Text under study:
++++++++++
Friday, March 20, 2009

Subversion revision corruption

Say that three times fast...

We ran into an interesting issue earlier this week with Subversion. When attempting to perform any sort of operation on one of our repositories, the operation failed with an error stating "Final line in revision file longer than 64 characters svn: PROPFIND of '/svn/myRepository/myProject'."

When a checkin is made to Subversion, the file differences are compressed and saved to disk under \myRepository\db\revs\. Each checkin will be in a separate file named to match the revision number. Thus revision 1200 is saved to a file named "1200" (no extension.) If you open one of these files in a text editor, you will mostly see unreadable binary. One noticeable feature in all of the files is a pair of numbers on the last line - "10550 10745" perhaps. In our particular case the final revision contained two additional lines following the number pair:

100.1.1.10 - myUser [16/Mar/2009:10:12:06 -0500] "PROPFIND /svn/myRepository/!svn/bln/2914 HTTP/1.1" 207 464
100.1.1.10 - myUser [16/Mar/2009:10:12:06 -0500] "PROPFIND /svn/myRepository/myProject HTTP/1.1" 207 714


These lines are normally found in the Apache log file - not a good sign. A web search verified that it is a known issue with no resolution. The good news is that the page links to a Python script that attempts to repair corrupt revisions. (More information on using the script can be found here.)

The bad news? The script didn't entirely work for us - some of the header info on the compressed diffs had been lost. Fortunately, it did remove the Apache log info from the tail of the file, so other developers could again work. The only section now corrupt was the project where the revision error occurred. This project started returning an error stating "Checksum mismatch while reading representation."

With the issue isolated, the next step was to remove the corrupt revision. Unfortunately, the only way to do that in Subversion is to export the good revisions and then build a new repository using those exports. Say revision 120 is bad and we have a total of 150 revisions. We start by dumping revisions 1 through 119 to a file:

svnadmin dump c:\myRepository\ -r1:119 > c:\DumpPart1.dmp

We then need an incremental dump for changes 121 through 150:

svnadmin dump c:\myRepository\ -r121:150 -- incremental > c:\DumpPart2.dmp

Rename the folder "myRepository" to something else as a quick backup, then create a new database:

svnadmin create c:\myRepository

Copy any config files from the backup repository (such as user accounts) then load the dumps into the new database:

svnadmin load c:\myRepository < c:\DumpPart1.dmp
svnadmin load c:\myRepository < c:\DumpPart2.dmp


One item of note: Loading a Subversion dump effectively creates new checkins for each item in that dump. All items in the second dump above will have a revision number one lower than previously - checkin 121 in the old database becomes checkin 120 in the new database. Though I've not seen it, some developers may receive an error if their local code contains a newer revision number than the database. As I ran a few test checkins after creating the new database, this wasn't a problem.
++++++++++
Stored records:
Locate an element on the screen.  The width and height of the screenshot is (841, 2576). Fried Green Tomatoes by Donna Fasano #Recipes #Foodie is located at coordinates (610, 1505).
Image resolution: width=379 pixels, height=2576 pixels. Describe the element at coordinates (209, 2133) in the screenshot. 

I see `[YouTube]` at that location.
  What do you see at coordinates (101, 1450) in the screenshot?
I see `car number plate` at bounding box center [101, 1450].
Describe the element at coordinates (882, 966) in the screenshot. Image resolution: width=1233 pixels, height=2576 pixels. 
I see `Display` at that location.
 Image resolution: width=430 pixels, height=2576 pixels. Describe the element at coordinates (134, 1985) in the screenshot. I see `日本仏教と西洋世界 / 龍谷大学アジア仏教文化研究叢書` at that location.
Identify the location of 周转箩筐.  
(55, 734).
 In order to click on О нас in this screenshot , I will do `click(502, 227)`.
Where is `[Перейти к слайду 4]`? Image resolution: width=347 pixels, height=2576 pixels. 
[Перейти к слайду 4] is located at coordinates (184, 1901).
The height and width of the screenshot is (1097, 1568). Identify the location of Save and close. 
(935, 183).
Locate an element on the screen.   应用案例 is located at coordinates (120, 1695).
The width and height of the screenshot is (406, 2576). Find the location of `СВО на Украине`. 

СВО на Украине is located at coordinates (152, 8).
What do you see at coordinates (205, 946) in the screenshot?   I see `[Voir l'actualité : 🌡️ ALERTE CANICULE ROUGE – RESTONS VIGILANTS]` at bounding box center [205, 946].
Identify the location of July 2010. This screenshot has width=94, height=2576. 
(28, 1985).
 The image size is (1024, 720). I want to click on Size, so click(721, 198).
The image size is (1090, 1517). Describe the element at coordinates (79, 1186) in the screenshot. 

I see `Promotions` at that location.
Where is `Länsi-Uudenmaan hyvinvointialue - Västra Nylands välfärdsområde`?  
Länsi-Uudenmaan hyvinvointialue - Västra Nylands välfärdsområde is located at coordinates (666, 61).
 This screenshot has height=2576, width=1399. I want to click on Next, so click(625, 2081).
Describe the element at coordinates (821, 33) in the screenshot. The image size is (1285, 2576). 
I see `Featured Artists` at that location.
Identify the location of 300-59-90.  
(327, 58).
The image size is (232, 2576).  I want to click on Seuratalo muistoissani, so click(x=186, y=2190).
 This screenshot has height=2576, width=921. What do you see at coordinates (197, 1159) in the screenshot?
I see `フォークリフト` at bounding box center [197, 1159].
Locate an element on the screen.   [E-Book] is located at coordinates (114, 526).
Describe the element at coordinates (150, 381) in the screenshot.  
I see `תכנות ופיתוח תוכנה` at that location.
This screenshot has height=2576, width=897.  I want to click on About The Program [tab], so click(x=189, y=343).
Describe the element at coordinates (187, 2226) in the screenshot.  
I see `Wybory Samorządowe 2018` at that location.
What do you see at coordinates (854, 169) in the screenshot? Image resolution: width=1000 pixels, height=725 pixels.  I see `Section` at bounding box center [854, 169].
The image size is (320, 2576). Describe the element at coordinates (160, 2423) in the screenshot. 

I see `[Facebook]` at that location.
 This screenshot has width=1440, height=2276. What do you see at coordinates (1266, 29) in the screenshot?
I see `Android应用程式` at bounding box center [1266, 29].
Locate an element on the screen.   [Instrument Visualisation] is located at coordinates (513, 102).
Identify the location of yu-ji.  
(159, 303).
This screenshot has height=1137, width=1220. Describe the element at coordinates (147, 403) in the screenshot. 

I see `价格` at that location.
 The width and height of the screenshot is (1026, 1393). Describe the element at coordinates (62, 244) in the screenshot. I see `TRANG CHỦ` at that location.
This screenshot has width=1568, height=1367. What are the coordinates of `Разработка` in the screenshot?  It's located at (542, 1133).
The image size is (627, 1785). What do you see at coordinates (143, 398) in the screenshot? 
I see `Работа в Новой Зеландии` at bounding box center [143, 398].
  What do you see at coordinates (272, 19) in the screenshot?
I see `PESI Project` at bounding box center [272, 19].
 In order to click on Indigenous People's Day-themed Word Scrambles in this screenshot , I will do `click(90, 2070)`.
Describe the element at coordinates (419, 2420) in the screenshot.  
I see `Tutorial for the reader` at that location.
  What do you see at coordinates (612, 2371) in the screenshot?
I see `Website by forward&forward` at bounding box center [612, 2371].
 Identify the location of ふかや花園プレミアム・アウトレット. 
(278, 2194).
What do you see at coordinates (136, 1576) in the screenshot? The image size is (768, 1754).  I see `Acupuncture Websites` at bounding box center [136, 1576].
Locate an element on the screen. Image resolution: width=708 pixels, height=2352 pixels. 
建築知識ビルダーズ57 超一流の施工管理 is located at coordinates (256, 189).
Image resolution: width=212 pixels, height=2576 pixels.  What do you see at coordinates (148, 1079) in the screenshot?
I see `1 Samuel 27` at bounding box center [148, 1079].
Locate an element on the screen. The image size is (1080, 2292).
++++++++++
Explore the material:
(a) Using the Subversion corruption post, answer the following:
(i) Under which path are compressed file differences saved on disk?
(ii) After the repair script ran, what error did the affected project start returning?
(iii) In the new database, what checkin number does old checkin 121 become?
(b) Retype the stretch of the Subversion corruption post from "One item of" through "wasn't a problem.", character for character.

Answer section:
(a)
(i) \myRepository\db\revs\
(ii) "Checksum mismatch while reading representation."
(iii) 120

(b)
One item of note: Loading a Subversion dump effectively creates new checkins for each item in that dump. All items in the second dump above will have a revision number one lower than previously - checkin 121 in the old database becomes checkin 120 in the new database. Though I've not seen it, some developers may receive an error if their local code contains a newer revision number than the database. As I ran a few test checkins after creating the new database, this wasn't a problem.